MATERIAL:
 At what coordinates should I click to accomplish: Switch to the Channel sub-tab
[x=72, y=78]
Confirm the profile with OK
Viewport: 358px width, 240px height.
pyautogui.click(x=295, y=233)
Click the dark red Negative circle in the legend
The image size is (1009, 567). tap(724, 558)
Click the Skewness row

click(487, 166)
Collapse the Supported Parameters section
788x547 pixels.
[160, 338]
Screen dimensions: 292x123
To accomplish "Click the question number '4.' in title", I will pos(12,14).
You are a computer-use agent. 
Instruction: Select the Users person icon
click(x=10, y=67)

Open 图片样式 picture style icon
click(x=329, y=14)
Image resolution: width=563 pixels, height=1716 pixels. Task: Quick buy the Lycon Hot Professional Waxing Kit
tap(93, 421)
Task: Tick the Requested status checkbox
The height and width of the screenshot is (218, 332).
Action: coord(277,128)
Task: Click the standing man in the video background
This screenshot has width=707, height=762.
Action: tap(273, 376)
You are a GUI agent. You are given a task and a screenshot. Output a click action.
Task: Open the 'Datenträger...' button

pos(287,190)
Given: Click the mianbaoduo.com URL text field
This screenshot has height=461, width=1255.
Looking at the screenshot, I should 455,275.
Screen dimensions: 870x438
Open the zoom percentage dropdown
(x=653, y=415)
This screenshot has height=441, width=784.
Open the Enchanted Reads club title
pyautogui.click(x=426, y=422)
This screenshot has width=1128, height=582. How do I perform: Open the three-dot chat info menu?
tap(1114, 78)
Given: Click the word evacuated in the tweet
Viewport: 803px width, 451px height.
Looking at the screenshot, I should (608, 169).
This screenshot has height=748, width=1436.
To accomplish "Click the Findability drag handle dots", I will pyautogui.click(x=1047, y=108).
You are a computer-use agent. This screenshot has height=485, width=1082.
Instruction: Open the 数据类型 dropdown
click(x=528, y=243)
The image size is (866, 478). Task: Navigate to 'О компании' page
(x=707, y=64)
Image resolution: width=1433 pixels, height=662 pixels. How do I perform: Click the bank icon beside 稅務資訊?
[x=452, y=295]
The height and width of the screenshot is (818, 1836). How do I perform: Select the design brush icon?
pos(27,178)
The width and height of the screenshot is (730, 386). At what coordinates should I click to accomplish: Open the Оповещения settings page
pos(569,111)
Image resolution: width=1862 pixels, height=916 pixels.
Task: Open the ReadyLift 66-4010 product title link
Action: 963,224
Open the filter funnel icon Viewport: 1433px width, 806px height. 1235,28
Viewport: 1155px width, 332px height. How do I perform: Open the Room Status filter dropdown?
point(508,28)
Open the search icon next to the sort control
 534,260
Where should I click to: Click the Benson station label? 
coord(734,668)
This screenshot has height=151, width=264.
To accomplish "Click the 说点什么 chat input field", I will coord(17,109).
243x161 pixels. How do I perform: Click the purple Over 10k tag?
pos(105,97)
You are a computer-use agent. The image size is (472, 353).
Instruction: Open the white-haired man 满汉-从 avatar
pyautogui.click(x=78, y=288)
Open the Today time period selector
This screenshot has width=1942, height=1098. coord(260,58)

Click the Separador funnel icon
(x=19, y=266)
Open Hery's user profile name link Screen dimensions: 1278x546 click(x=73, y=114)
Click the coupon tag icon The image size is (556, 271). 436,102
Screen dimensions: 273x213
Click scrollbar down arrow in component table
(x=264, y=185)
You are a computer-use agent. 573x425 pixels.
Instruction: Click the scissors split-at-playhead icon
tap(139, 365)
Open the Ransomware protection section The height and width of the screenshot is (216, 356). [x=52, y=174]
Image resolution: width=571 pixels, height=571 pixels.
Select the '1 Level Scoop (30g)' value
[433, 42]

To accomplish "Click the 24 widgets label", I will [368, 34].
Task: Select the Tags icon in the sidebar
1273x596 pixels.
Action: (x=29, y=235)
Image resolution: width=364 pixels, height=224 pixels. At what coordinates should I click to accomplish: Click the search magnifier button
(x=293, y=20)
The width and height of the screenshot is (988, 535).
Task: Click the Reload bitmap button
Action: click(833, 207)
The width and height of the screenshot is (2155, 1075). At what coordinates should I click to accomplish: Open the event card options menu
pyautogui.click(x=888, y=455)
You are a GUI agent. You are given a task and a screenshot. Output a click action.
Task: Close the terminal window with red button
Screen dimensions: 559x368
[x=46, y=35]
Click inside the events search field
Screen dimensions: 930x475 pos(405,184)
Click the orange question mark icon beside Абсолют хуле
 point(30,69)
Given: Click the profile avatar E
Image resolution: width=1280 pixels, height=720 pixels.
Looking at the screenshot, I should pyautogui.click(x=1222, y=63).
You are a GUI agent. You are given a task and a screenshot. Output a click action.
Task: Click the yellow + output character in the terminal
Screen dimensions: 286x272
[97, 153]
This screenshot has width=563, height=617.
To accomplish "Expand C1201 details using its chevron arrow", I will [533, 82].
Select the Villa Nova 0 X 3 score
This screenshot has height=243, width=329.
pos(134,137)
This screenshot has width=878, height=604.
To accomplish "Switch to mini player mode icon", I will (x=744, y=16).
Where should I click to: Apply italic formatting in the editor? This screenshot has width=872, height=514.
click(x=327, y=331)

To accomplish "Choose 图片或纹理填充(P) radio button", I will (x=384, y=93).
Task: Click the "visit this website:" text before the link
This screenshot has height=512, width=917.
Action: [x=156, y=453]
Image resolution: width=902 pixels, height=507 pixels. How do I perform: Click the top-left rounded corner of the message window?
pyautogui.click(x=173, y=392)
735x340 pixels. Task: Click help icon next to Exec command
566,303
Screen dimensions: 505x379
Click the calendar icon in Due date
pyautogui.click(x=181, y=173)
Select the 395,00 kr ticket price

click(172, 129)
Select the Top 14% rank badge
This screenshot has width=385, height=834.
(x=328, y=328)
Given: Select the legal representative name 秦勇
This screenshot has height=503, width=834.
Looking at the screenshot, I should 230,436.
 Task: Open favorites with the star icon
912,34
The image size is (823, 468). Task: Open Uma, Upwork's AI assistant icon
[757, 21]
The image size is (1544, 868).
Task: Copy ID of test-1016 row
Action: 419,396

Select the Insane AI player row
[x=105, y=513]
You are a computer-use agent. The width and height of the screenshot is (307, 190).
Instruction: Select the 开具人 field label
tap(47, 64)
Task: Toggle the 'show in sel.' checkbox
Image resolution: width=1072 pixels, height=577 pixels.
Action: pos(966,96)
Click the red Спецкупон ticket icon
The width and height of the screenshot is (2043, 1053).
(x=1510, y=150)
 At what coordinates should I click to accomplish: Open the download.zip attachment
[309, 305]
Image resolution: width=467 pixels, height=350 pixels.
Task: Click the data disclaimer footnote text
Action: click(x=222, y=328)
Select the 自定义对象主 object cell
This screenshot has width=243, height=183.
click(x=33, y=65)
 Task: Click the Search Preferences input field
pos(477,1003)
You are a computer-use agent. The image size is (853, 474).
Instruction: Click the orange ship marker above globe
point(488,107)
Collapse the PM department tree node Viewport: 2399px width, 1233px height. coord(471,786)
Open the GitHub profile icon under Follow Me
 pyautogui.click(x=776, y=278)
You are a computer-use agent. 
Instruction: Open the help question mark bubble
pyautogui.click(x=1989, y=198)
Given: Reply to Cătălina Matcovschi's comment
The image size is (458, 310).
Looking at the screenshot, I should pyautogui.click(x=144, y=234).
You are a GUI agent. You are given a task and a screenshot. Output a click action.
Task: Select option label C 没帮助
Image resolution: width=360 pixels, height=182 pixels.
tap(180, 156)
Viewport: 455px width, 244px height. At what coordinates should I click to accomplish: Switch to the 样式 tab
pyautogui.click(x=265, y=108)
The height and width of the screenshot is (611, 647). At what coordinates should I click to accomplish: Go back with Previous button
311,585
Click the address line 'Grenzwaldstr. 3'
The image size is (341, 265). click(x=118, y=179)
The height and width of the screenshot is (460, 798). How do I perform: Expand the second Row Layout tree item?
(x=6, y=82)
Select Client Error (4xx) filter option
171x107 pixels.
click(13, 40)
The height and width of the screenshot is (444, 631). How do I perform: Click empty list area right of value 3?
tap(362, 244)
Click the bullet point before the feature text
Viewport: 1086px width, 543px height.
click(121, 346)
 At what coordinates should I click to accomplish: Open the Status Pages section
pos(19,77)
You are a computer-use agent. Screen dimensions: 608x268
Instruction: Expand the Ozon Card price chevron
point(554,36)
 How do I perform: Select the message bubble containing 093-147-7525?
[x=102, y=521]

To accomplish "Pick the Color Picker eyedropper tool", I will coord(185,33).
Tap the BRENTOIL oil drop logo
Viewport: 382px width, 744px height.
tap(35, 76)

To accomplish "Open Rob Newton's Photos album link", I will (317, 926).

WHAT YOU HAVE TO DO:
Please rewrite the data from the line with "The width and height of the screenshot is (2155, 1075)." to the line with "will (x=744, y=16).", swapping "terminal" for "console" and leaving everything else unchanged.

ANSWER TO THE EXERCISE:
The width and height of the screenshot is (2155, 1075). At what coordinates should I click to accomplish: Open the event card options menu
pyautogui.click(x=888, y=455)
You are a GUI agent. You are given a task and a screenshot. Output a click action.
Task: Close the console window with red button
Screen dimensions: 559x368
[x=46, y=35]
Click inside the events search field
Screen dimensions: 930x475 pos(405,184)
Click the orange question mark icon beside Абсолют хуле
 point(30,69)
Given: Click the profile avatar E
Image resolution: width=1280 pixels, height=720 pixels.
Looking at the screenshot, I should pyautogui.click(x=1222, y=63).
You are a GUI agent. You are given a task and a screenshot. Output a click action.
Task: Click the yellow + output character in the console
Screen dimensions: 286x272
[97, 153]
This screenshot has width=563, height=617.
To accomplish "Expand C1201 details using its chevron arrow", I will [533, 82].
Select the Villa Nova 0 X 3 score
This screenshot has height=243, width=329.
pos(134,137)
This screenshot has width=878, height=604.
To accomplish "Switch to mini player mode icon", I will (x=744, y=16).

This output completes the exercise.